Friday, September 28, 2012
Minimum wage pessimism
The Times, Friday September 28, 2012
Those opposing an increase in the minimum wage are still trapped in the cheap labour mindset. They pessimistically predict that only low wages can enhance competitiveness and fail to have confidence in workers’ contribution to the economy, both in terms of production and consumption.
Progressive economics has long advanced since the gloom and doom mindset of wage-freeze proponents. Indeed, we now know that there are various ways of achieving competitiveness. Singling out the minimum wage as a destroyer of competitiveness is, at best, a one-sided, reductive argument.
A cursory look at the Global Competitiveness Index of the World Economic Forum (http://www3.weforum.org/docs/CSI/2012-13/GCR_Rankings_2012-13.pdf) confirms this.
In the top 20 positions one finds different types of economies, including those on the neo-liberal side (such as the US and the UK) and those with strong social models, including high wages (such as Finland, Sweden, Denmark and Norway).
Incidentally, Malta, erstwhile characterised by a hybrid welfare model, is in the 47th place. Countries with wages higher and lower than Malta’s are found both above and below Malta’s position.
The truth is that competitiveness is more likely to be influenced by a myriad of economic, political, social and ecological factors at national, regional and global levels.
Should the minimum wage level be the single determining factor for competitiveness, one might as well abolish it. But, of course, every policymaker in his senses knows that such a policy would be counterproductive.
The minimum wage issue has taken Malta by storm, following Joseph Muscat’s declaration against its increase. Indeed, the Labour Party has now decided to ally itself with the Nationalist Party and with the Employers’ Association in this regard.
On the other side of the coin, organisations such Caritas, Żminijietna and FORUM have clearly declared their position for an increase in the minimum wage. Caritas produced a scientific report on this and FORUM showed what being an autonomous trade union is all about.
The General Workers’ Union, on the other hand, has officially declared itself for a minimum wage increase in its electoral document presented to political parties a few weeks ago. Yet, its representatives in the PL congress seemed to declare otherwise. Its subsequent declaration was unclear. One augurs that the GWU will not repeat the same mistaken strategy of a few years back when, like Labour, it opposed EU membership.
What is sure is that Alternattiva Demokratika is the only party contesting the election which is for an increase in the minimum wage. The Green party will surely not sell out to big business or betray workers’ interests. Indeed, our long-held official position on the minimum wage is that it should increase and should be extended to part-time and contractual workers.

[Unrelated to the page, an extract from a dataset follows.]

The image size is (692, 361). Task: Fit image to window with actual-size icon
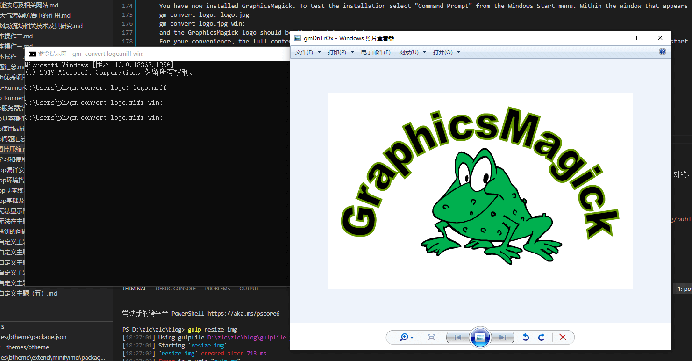click(x=431, y=337)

We believe that such an increase would help improve the quality of life of the workers and boost spending power. Such an increase would also encourage more people to enter the formal labour market, making work pay.

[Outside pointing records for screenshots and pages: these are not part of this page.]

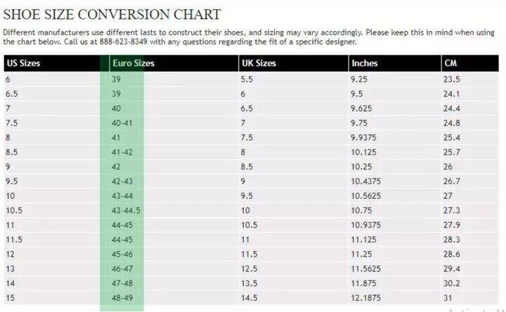This screenshot has width=506, height=312.
Task: Click the US Sizes column header
Action: point(23,63)
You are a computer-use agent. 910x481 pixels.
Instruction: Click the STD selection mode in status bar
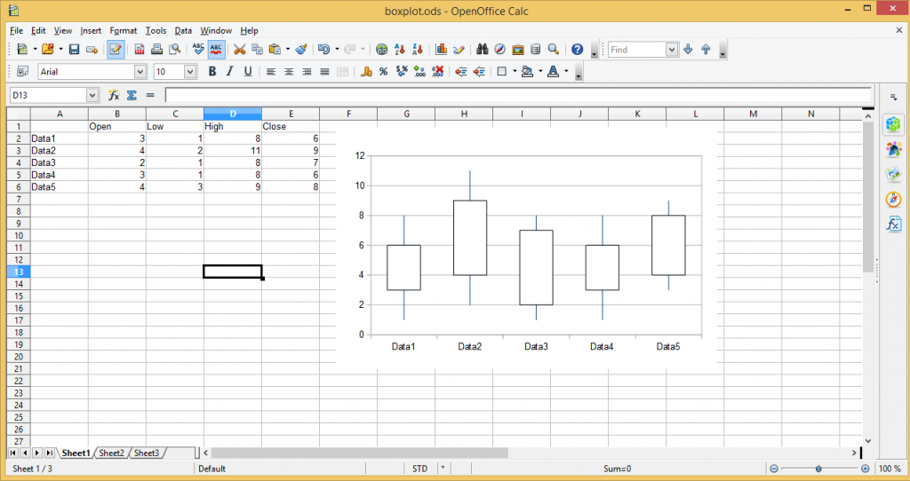pyautogui.click(x=419, y=469)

We are also proposing a realistic assessment of the cost of living adjustment so that the yearly compensation truly reflects the rise in inflation. Therefore, an updated methodology should replace the current one on which COLA is based. Such measures can encourage increased productivity, thus minimising inflationary pressure.

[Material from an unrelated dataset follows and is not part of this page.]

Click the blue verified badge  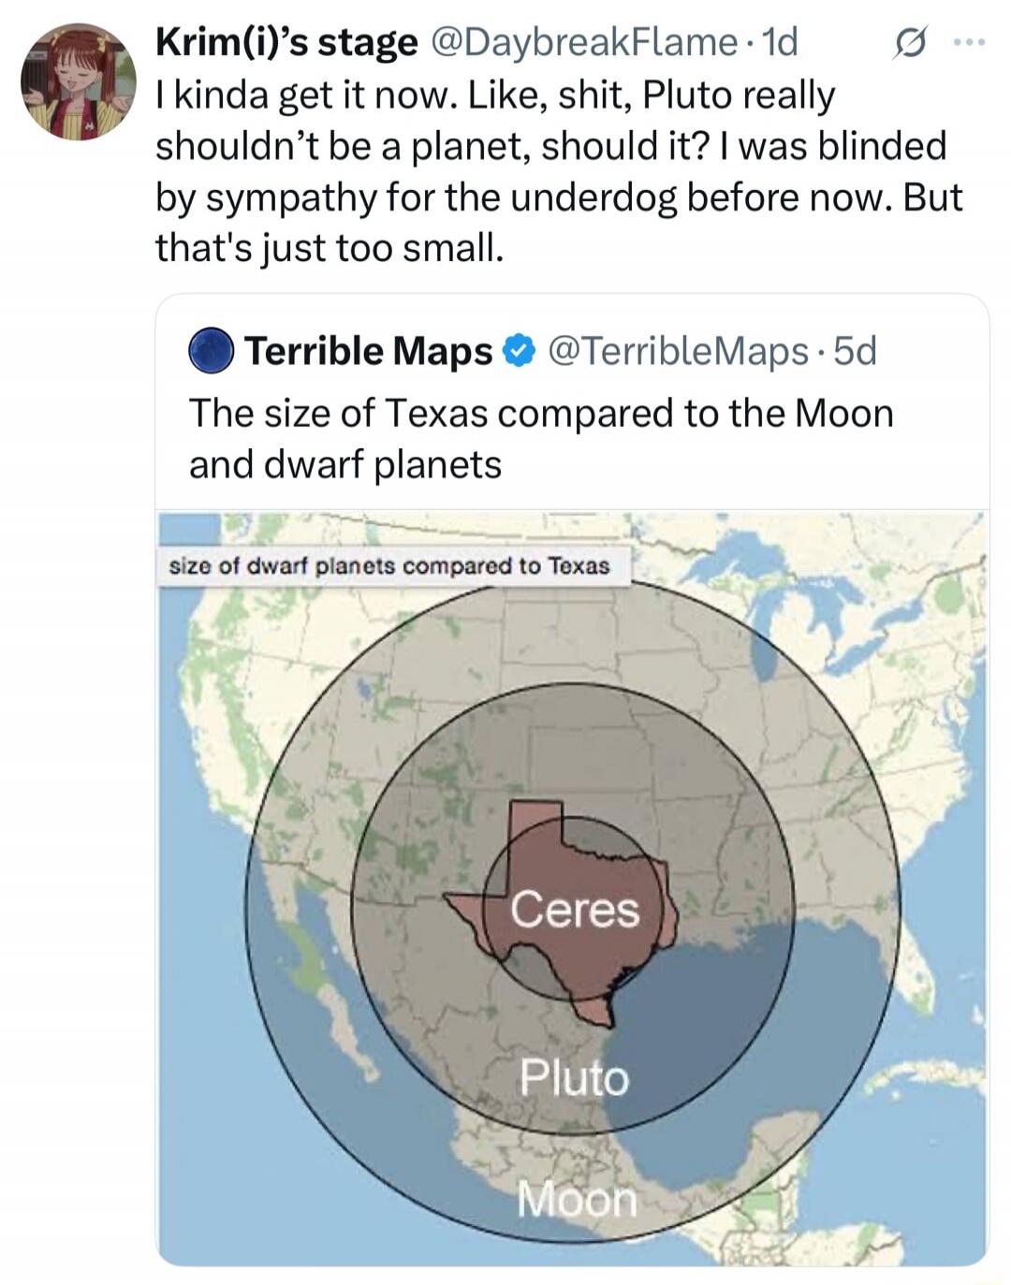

The Government should ensure that excessive prices, for example through abuse of dominance by monopolies and quasi-monopolies and collusion generally leading to price fixing, should be curbed. The introduction of farmers’ markets has been beneficial in this regard and should be extended.
As regards energy prices, which do have an effect on workers’ spending power, we believe the State should play a leading role in meeting today’s challenges. It is important that the Government increases promotion of alternative energy, which is conductive to sustainable development and, at the same time, reduces Malta’s dependence on the importation of dirty fuel, the price of which is bound to keep rising. Wasteful practices, and not basic use of electricity and water, are to be penalised while basic use should be subsidised.
This is a far cry from the PN’s lethargy and from Labour’s promise to cut utility tariffs for all and sundry, which, unless clarified, means that low income earners will be subsidising high income earners without taking account of waste.
AD’s economic policy shares the vision of the Green New Deal, erstwhile promoted by Green parties across the world, some of which are in government. Rather than aiming for cheap labour, precariousness and outdated economic models, the Green New Deal links economic, social and environmental priorities to create sustainable development.
In view of Malta’s heavy dependence on exports and pressing national needs, the country’s economic policies should aim to enhance competitiveness through various incentives in areas such as renewable energy, waste management, public transport, tourism, community development, education, agriculture and IT, creating Green jobs in the process. This is more likely to be sustainable then promising wage freezes and bizarre energy tariff reductions or than being overdependent on practices such as construction.
In short, well-paid workers, optimal use of natural resources such as sun and wind, and embracing technological change such as the IT revolution is what Malta’s economic vision should be all about.